BMRs, Blow-Ups, and Implants: Generative Forms of Revision
generative techniques of revision are based on the ideas of Francis Christenson,
a professor of linguistics at San Francisco State University.
BMR (Buch Method Revision)
The BMR is a generative method of revision useful for adding depth to student writing. Here is how it is done:
Pick a paragraph and number each sentence. This means that you put a 1 in front of your first sentence, a 2 in front of your second sentence and so forth.
Rewrite the first and second sentence exactly as they are without making any changes to them.

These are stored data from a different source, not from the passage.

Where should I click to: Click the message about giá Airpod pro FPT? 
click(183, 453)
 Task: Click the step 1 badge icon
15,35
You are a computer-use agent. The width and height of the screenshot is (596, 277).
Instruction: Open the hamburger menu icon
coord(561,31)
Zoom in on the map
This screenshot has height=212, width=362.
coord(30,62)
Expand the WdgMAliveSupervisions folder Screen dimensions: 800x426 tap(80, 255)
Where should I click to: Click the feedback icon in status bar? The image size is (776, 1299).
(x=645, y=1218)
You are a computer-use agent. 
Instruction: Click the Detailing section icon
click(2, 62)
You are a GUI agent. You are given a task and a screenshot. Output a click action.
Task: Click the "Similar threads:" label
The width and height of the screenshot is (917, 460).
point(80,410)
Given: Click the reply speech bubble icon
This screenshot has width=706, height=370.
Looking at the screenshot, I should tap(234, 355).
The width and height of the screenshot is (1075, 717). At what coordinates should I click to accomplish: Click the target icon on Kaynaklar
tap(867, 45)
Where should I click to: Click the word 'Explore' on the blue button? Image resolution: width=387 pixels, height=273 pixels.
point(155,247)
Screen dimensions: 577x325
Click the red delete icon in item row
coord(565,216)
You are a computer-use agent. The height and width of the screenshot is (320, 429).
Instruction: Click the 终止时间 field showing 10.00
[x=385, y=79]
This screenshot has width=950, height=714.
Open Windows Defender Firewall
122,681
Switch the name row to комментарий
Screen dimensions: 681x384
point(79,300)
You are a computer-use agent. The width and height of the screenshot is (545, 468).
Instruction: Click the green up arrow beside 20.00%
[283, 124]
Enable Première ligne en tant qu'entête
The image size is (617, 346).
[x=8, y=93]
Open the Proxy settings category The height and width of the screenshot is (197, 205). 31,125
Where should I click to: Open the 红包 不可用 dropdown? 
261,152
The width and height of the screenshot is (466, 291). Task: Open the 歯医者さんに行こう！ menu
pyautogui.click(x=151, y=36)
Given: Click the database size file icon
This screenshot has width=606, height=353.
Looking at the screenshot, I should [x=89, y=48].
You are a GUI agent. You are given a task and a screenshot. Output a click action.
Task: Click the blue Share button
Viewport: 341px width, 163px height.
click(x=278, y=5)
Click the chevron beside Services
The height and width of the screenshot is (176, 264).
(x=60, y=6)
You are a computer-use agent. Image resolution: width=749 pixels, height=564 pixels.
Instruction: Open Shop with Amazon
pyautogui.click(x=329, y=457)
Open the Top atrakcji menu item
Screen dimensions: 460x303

Then write a new sentence that says something more about sentence number 2. Call this 2a. So far we have 1, 2, 2a.
Then rewrite sentence number three exactly as it is in your original text and then write another sentence after it that says something more about sentence number three. Call this 3a. Rewrite number 4, create a 4a and so on through the paragraph.
You are quite free when you revise your text to add these new sentences if you feel that they add to your text. You should also feel free to leave out these new additions if you feel they are redundant and simply done to satisfy the requirements for the BMR.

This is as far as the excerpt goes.